Aquella noche quedó demostrada esa carencia de su personalidad y, desde entonces, no había pasado un día sin que la sintiese dentro, mortificándola. La profesión elegida, todas sus prestigiosas posesiones, su modo implacable de obligarse a obtener cada vez mejores resultados, todo era una manera de intentar compensar ese defecto suyo. De justificar el hecho de estar viva mientras que él estaba muerto. Eso era lo que había conseguido con su lucha, ese único logro: verse libre de la certeza de que, en el fondo de su ser, era una persona egoísta y cobarde, eso jamás podría cambiarlo. O se era o no se era. Y cuando se había demostrado que se era, uno no merecía amor.

Aunque siguiera vivo.

Después de la asamblea inicial se fue a su habitación. Los demás continuaron en el bar, pero ella no tenía fuerzas. No tenía fuerzas para confraternizar y charlar y fingir que todo estaba en orden. Se sentó en la cama sopesando en la mano el móvil apagado. Tenía tantas ganas de oír su voz…, pero él detectaría que algo no iba bien y ella no podría contárselo. Y la experiencia de aquella tarde desató la duda una vez más. En realidad, él no sabía quién era ella.

Estaba totalmente sola, ni siquiera con Thomas podía compartir la vergüenza que soportaba.
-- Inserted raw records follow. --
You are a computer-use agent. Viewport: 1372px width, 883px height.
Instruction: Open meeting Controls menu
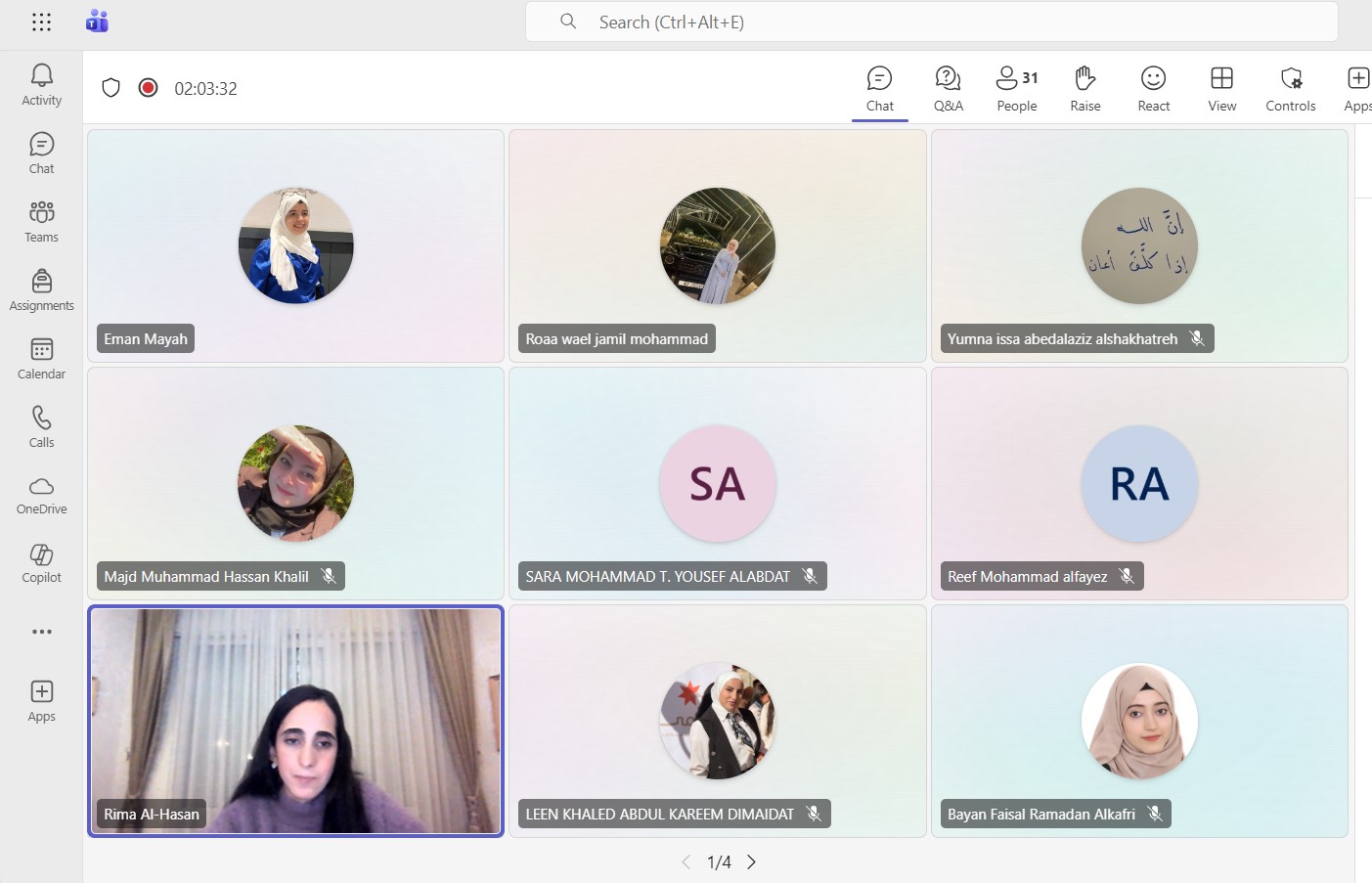click(1290, 88)
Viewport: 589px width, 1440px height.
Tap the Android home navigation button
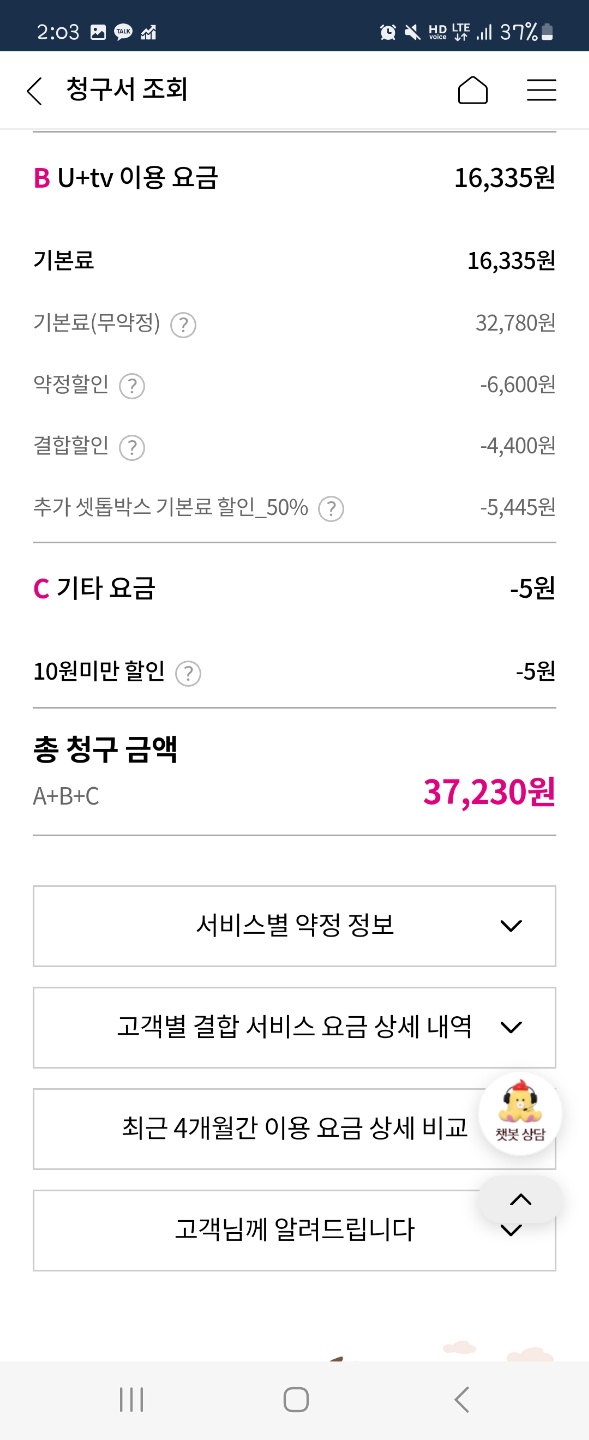click(x=296, y=1400)
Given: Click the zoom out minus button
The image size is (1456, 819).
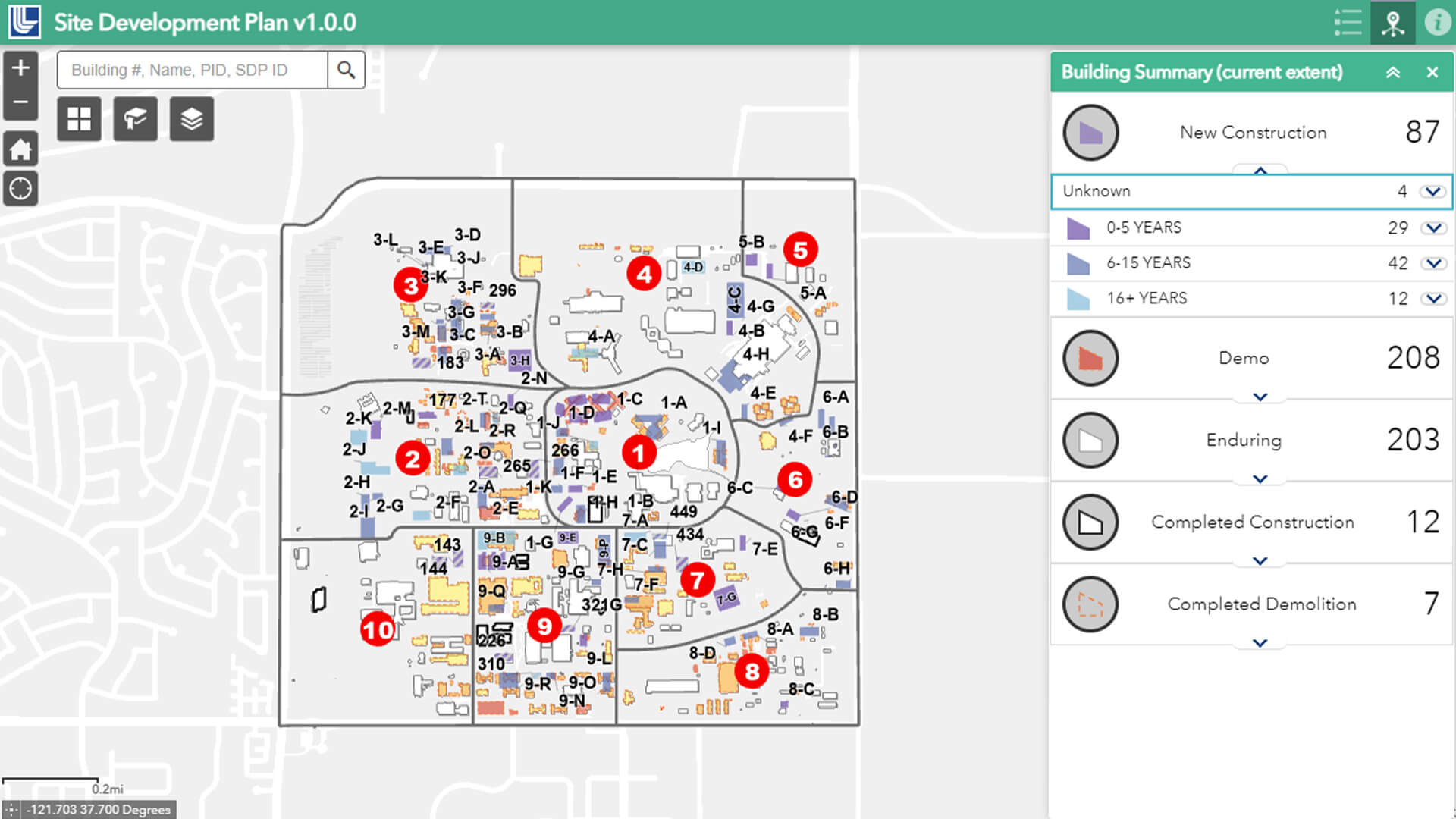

La culpa. Nunca se permitió el lujo de procesar su duelo. No en profundidad. Porque, ¿cómo iba a permitírselo? Su presencia le faltaba hasta límites insospechados desde que se quedó sola en la casa, con su madre. Le faltaba de un modo que no había imaginado posible hasta entonces. El siempre estuvo allí y era una obviedad que así seguiría siendo. Nadie podía llenar su espacio. Pero su duelo era tan mezquino que mancillaría la memoria de su hermano. Ella no tenía ese derecho. A cambio, hacía cuanto estaba en su mano por que la pérdida de su madre se hiciese más soportable, intentaba estar alegre, complacerla, animarla en la medida de lo posible. Le envidiaba el derecho a poder entregarse y complacerse en su dolor sin obligaciones para con los que aún quedaban con vida. Su dolor era noble, genuino, no como el de Monika, que servía en la misma medida para ocultar una verdad que se le hacía insoportable.